Hank’s face had paled as his smile dimmed but his cordiality remained. “Well, thank you so much for what you do. We all really appreciate it.”
Later that month Joe had mentioned the incident to special education teacher Carmen Dixon who had responded with, “You did not! Joe, why? Hank works very hard to fly under the radar concerning his personal life and I don’t blame him. We are in Iowa after all.”
“Yeah,” Joe said shrugging, “eastern Iowa. This isn’t Steve King territory.”
“Well, just keep that to yourself, okay? Hank’s been discriminated against in the past and we don’t need to rile anybody up.”
“No worries, his secret’s safe with me, though why he thinks he has to keep it a secret is beyond me.”
“Good. Just do it,” Carmen responded.
Joe had been true to his word and over the ensuing years had come to enjoy and respect Hank even more. Grabbing his own daypack Joe rounded up the boys, exited their home and broke routine by heading straight for Council Street rather than winding through his neighborhood.
Council Street was fairly busy and, as it had no sidewalks until the Kleens traveled southward a half mile, Joe took point as they marched along facing traffic on the gravel shoulder that hugged the road. After less than five minutes a car passes from behind and then pulls off on the shoulder on the southbound lane. The driver’s window rolls down and Hank Meyer’s head appears.

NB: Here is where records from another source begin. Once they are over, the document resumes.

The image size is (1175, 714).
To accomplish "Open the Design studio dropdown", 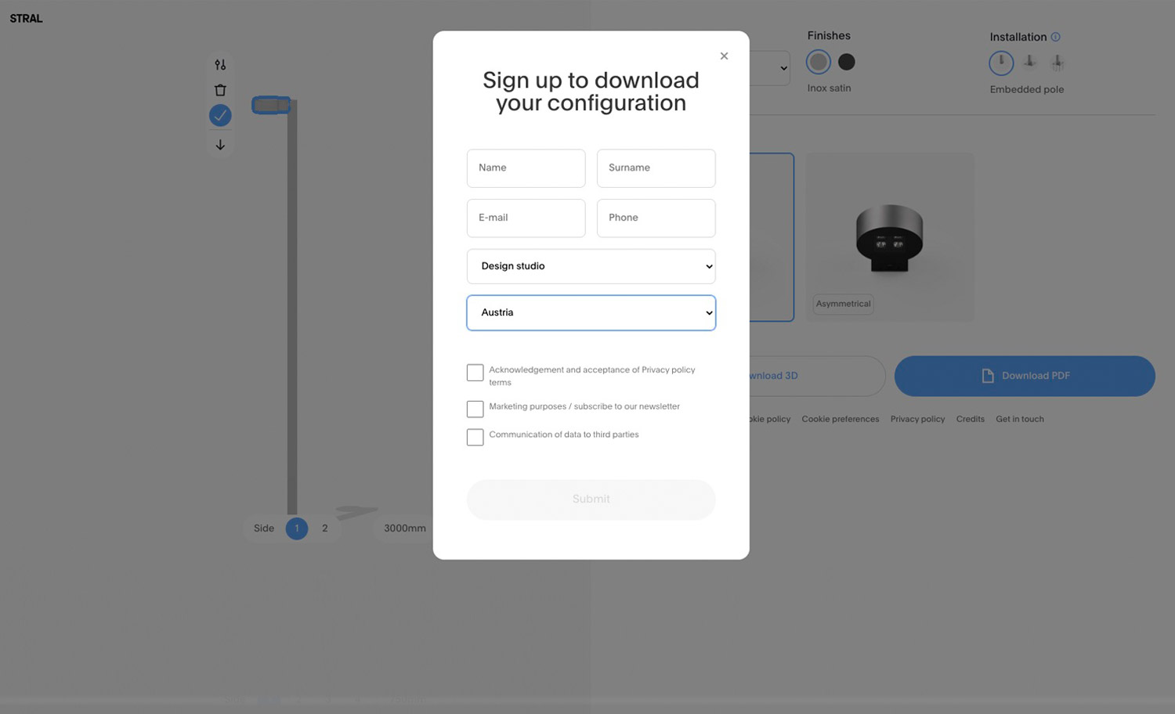I will click(x=591, y=266).

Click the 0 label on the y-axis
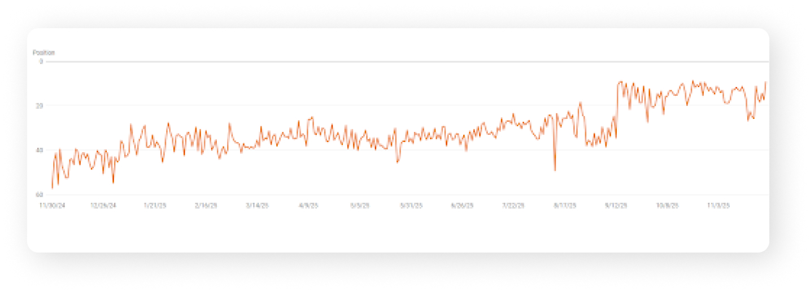(x=41, y=61)
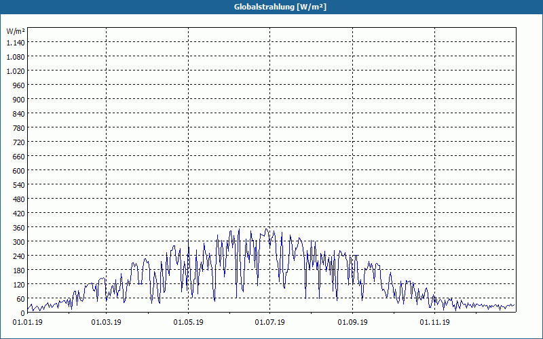Select the 01.01.19 date label
This screenshot has width=543, height=339.
pos(28,323)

“Hey, Joe, hey guys,” Hank declared, “foggy out here, I’d offer you a ride but my Miata only seats two. You want me to at least give Atticus a ride?”

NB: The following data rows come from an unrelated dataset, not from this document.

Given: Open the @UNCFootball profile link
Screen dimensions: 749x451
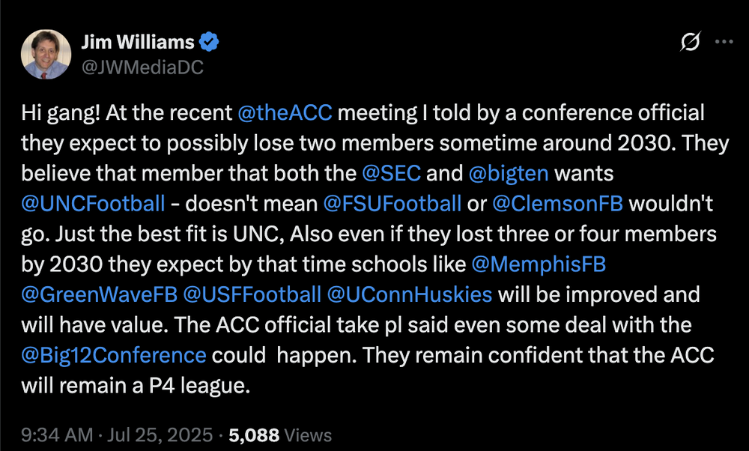Looking at the screenshot, I should pos(93,203).
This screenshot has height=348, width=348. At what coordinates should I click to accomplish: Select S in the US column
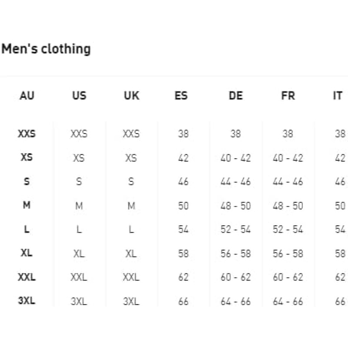[x=79, y=181]
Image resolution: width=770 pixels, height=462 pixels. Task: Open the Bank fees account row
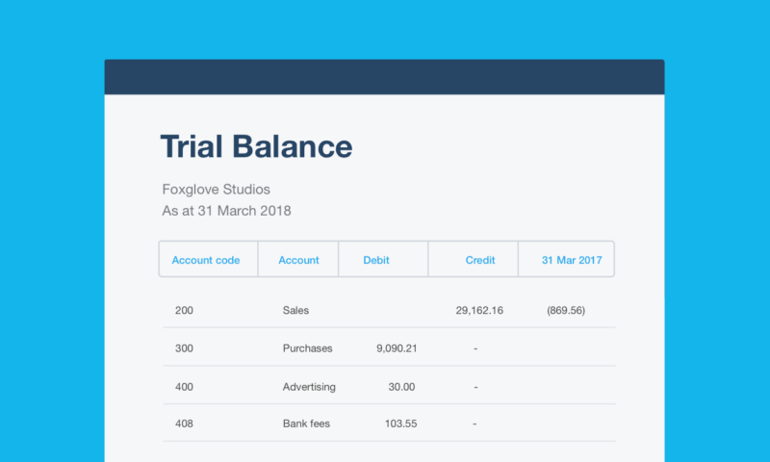(x=307, y=424)
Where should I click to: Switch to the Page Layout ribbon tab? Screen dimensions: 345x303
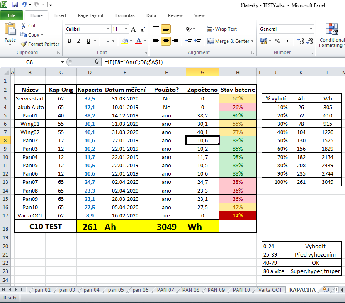click(91, 15)
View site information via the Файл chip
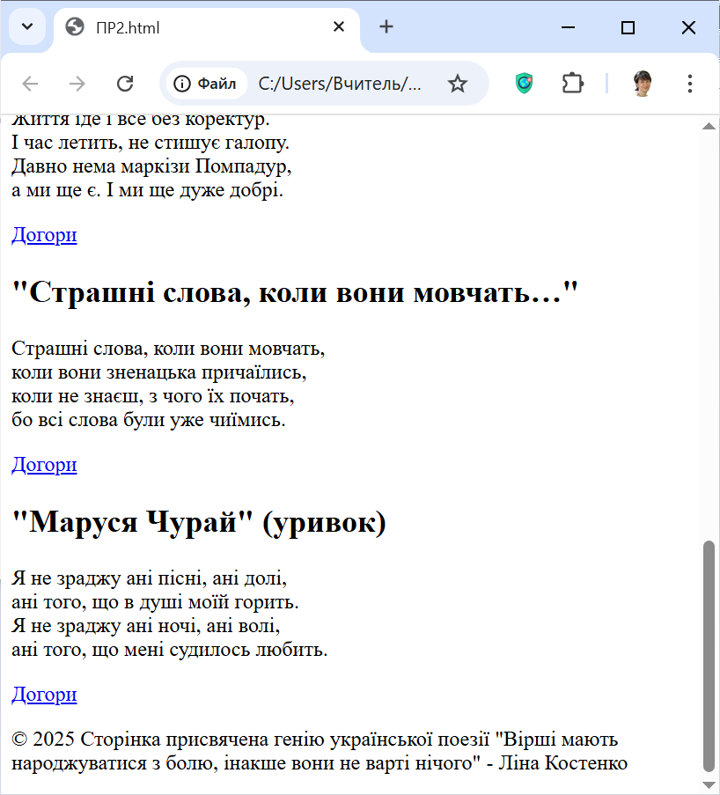Screen dimensions: 720x795 (206, 84)
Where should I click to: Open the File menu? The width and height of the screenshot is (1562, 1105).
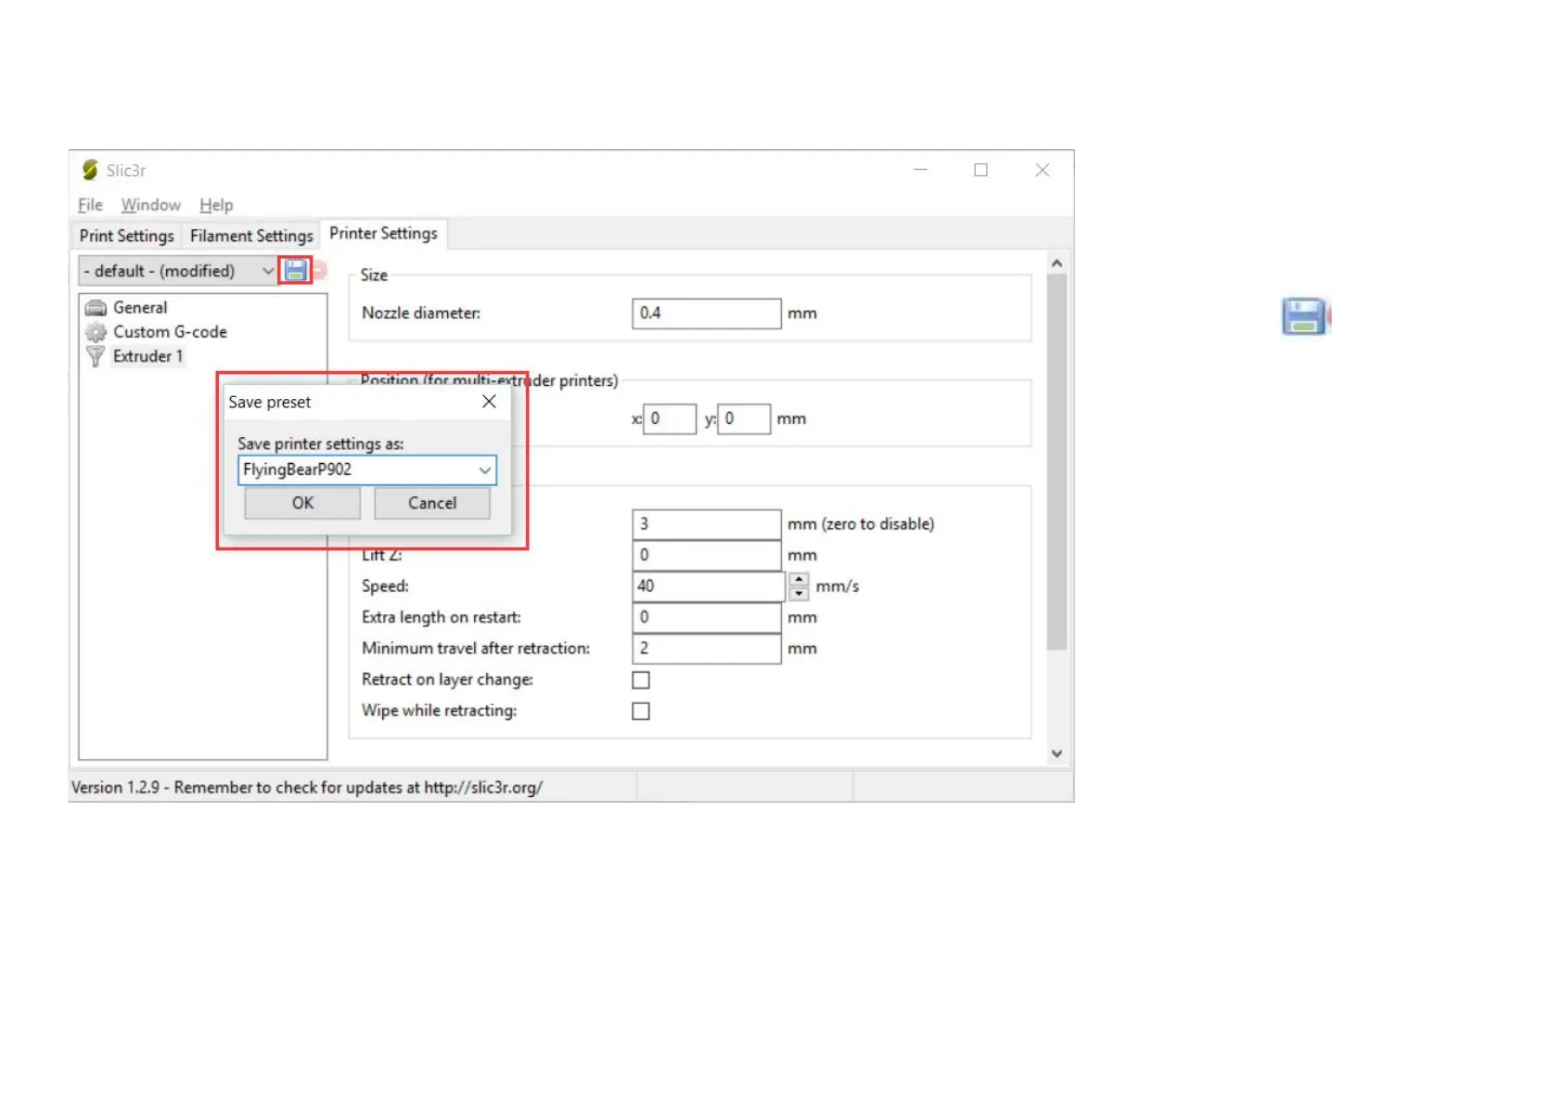pos(90,205)
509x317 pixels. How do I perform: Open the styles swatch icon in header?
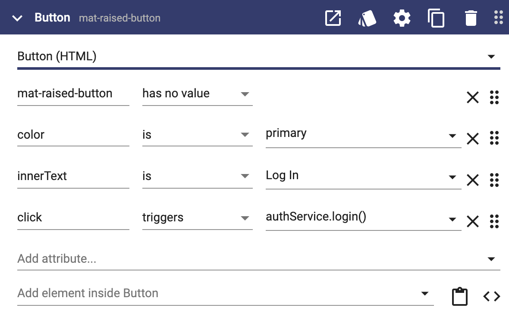367,18
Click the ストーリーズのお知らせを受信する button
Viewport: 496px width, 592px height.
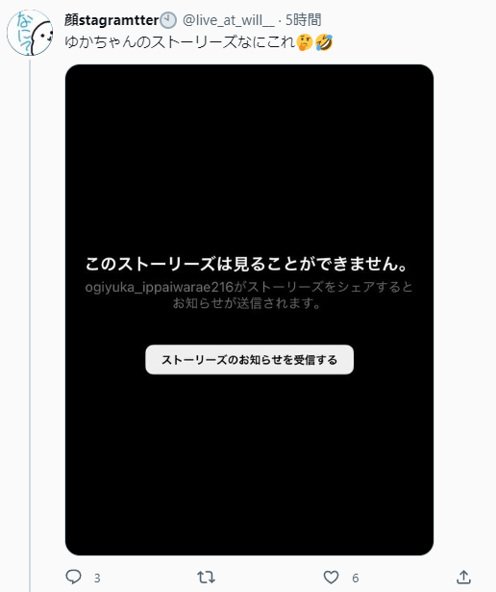point(250,360)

Joe hesitated as he assessed the situation. Hank taking Atticus to choir practice would solve multiple issues simultaneously. First, it would ensure that Atticus arrived on time for choir practice and second it would allow Patrick and Joe to meander through neighborhoods, a far safer route in the heavy fog than on the shoulder of a busy road. Hank’s offer of assistance was a God-send and yet Joe hesitated. Why?
Why the hesitation in sending his ten-year-old son Atticus alone in a car with Hank without another adult present? Sure, a little hesitation concerning any one-on-one unsupervised travel with an adult and a ten-year-old was understandable, but the reason for Joe’s hesitation hit him like a nightstick poke to his solar plexus as Joe realized that his fear was heightened because Joe knew Hank was gay. The ingrained prejudice with which Joe had been inculcated from birth was creating a visceral fear for his son regarding his friend Hank, despite having known the man for three years. Joe’s face blushed with shame.

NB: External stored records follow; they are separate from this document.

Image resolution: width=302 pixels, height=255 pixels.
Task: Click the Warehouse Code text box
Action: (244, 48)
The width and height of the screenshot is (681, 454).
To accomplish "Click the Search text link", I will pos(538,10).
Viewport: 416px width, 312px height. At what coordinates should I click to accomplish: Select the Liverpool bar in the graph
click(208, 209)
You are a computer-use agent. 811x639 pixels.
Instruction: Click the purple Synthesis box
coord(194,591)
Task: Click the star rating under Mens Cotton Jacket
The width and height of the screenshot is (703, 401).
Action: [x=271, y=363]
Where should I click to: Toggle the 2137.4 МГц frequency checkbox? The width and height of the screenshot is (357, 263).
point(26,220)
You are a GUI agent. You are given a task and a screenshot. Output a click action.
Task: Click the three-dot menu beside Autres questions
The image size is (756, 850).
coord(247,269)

“Hey! Great!” Joe declared, scanning the road left and right before ushering his boys across the street, crossing to the passenger side of Hank’s car and opening the door for Atticus. As Atticus slipped off his backpack and climbed in Joe said, “Buckle-up, buddy. Hank? Thank you so much. I’ll feel a lot better with Patrick walking on these neighborhood sidewalks rather than along Council. Thanks again!”
“No problem,” Hank replied. “See you at school?”
“Yep. Have fun, guys,” Joe added feeling disappointed in himself.
As Hank drove off Joe remembered his conversation with Carmen Dixon, his insistence that prejudice against homosexuals was a thing of the past, that acceptance and equality ruled the land.
As Joe stifled a moan Patrick looked up to him. “Dad? Are you okay?”
“Yeah. Yeah, I’m good. Thanks, buddy. Love you.”
“Love you too. Can we ride to school tomorrow?”
“Yeah. Probably. I would think so. Let’s get through today and we can worry about tomorrow, tomorrow.”
“Well, you’re the one who tells me to plan ahead.”
“Right you are. Eye on the ball, right, kiddo?”
“Right, Dadda,” Pat replies with a laugh.